Cardiologia di Ravenna: ecocardiografie senza farmaci ed effetti collaterali grazie ad un nuovo macchinario

Si tratta di un Lettoergometro, donato al Santa Maria delle Croci dall’associazione Cuore e Territorio. È in funzione dal 1° settembre

RAVENNA – Dal primo di settembre il reparto di Cardiologia dell’Ospedale S. Maria delle Croci di Ravenna ha inaugurato un nuovo strumento per la diagnosi delle patologie cardiache, che migliora l’esecuzione delle ecocardiografie: si tratta di un Lettoergometro – un letto da visita regolabile in altezza ed inclinazione su vari piani – dotato di cicloergometro, una cyclette per prove da sforzo.

Il macchinario, entrato regolarmente in funzione, permette di raccogliere importanti informazioni su presenza e gravità della malattia coronarica e il malfunzionamento della valvole cardiache.

“La normale ecografia ci permette di vedere la funzione del cuore e valutare lo stato del muscolo cardiaco e delle valvole in un paziente sdraiato e fermo in condizione base – ha spiegato il primario di Cardiologia Andrea Rubboli -, ma è necessario indagare anche la condizione di stress del cuore, perché potrebbe far emergere disturbi non registrabili nella condizione di base. Fino ad oggi, per provocare questa condizione di stress iniettavamo dei farmaci nel paziente, che però, oltre ad agire in modo non fisiologico, potevano dare fastidiosi, seppur transitori effetti collaterali. Dal primo settembre, con il Lettoergometro, possiamo eseguire un ecocardiogramma in condizioni fisiologiche di stress, grazie al naturale sforzo fisico”.

Il macchinario è stato donato all’Ospedale dall’Associazione Cuore e Territorio, con il supporto di Ravenna24ore.it, grazie ai fondi raccolti durante tre serate di beneficenza (Lo Strawberry Day 2018, organizzato dai Lions Club Ravenna Host, Lions Club Lugo, Lions Club Russi, Lions Club Bagnacavallo; la sfilata di moda 2018 al Bagno Singita di Marina di Ravenna, la Sagra Paesana di Mandriole 2018), oltre alle tante donazioni di benefattori.

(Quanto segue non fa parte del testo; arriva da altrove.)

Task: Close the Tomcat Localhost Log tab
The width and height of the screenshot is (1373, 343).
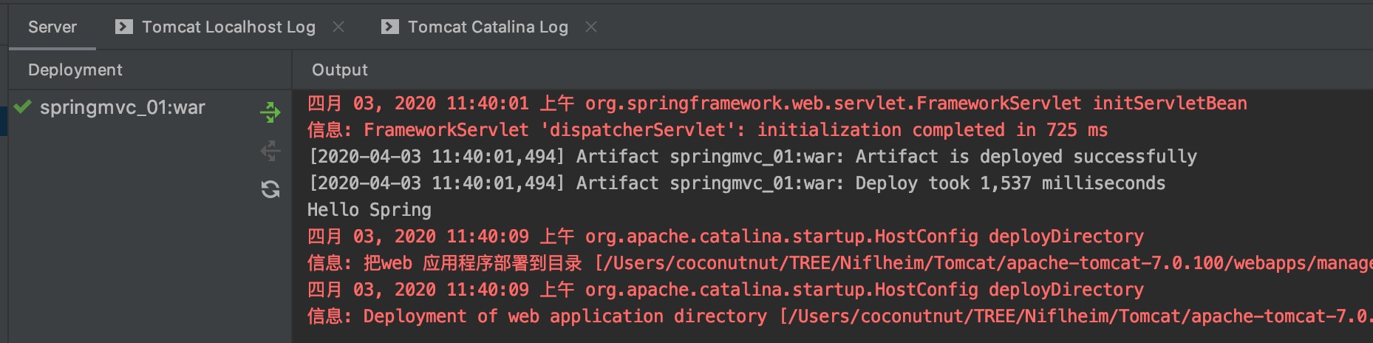Action: coord(338,27)
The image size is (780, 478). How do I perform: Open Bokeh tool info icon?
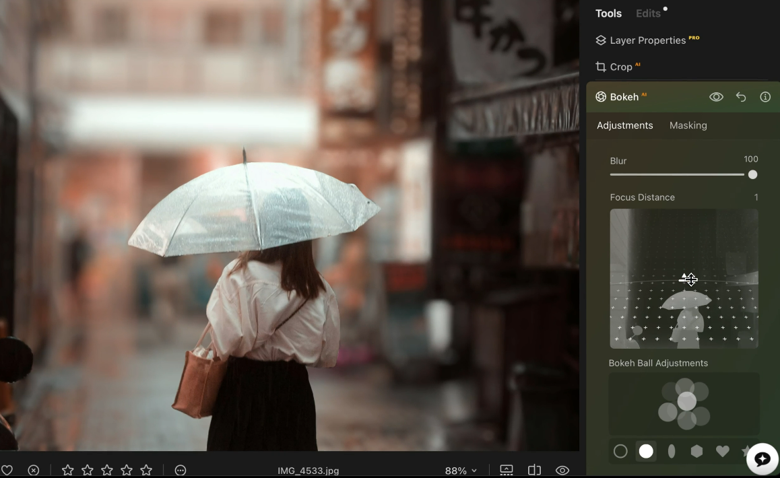click(x=765, y=97)
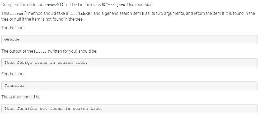Click search() in the second paragraph
Screen dimensions: 262x118
point(19,13)
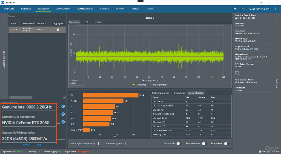Collapse the right system info panel chevron
This screenshot has height=154, width=281.
(x=277, y=19)
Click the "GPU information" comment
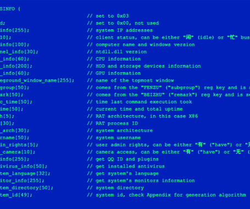 click(x=114, y=73)
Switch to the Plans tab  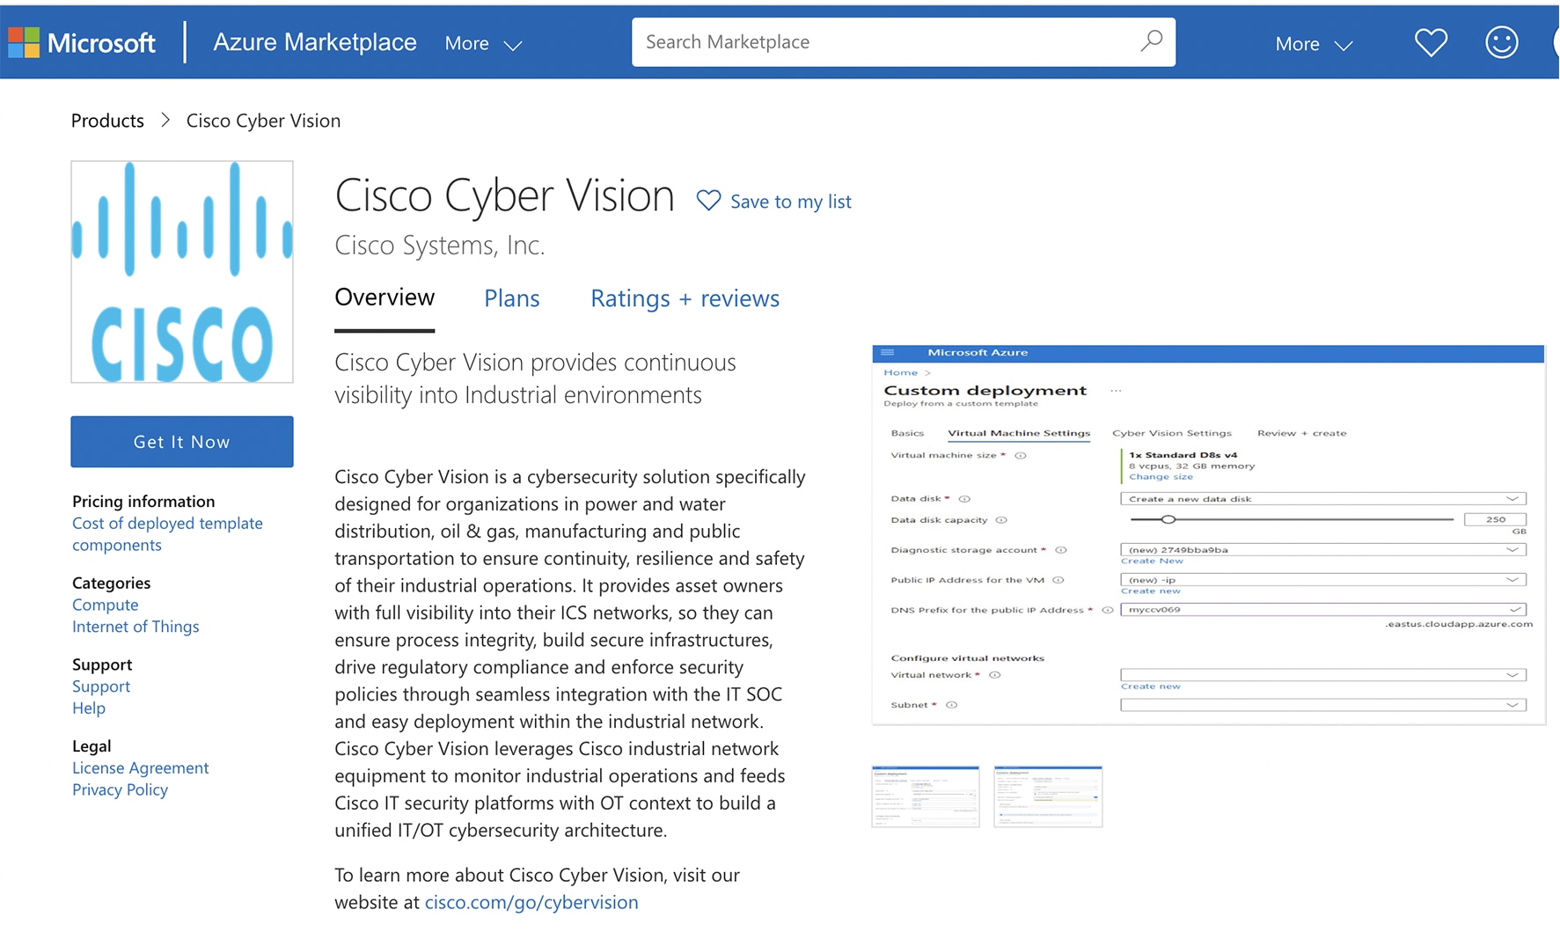(511, 298)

“Con la disponibilità del Lettoergometro – ha concluso Rubboli -, in associazione alla prova da sforzo al tappeto ruotante, alla scintigrafia miocardica da sforzo e all’ecocardiografia con stimolo farmacologico, l’U.O. di Cardiologia di Ravenna – Faenza, Lugo – può mettere ora a disposizione della cittadinanza tutte le metodiche più moderne ed adeguate per la ricerca e lo studio delle malattie cardiache”.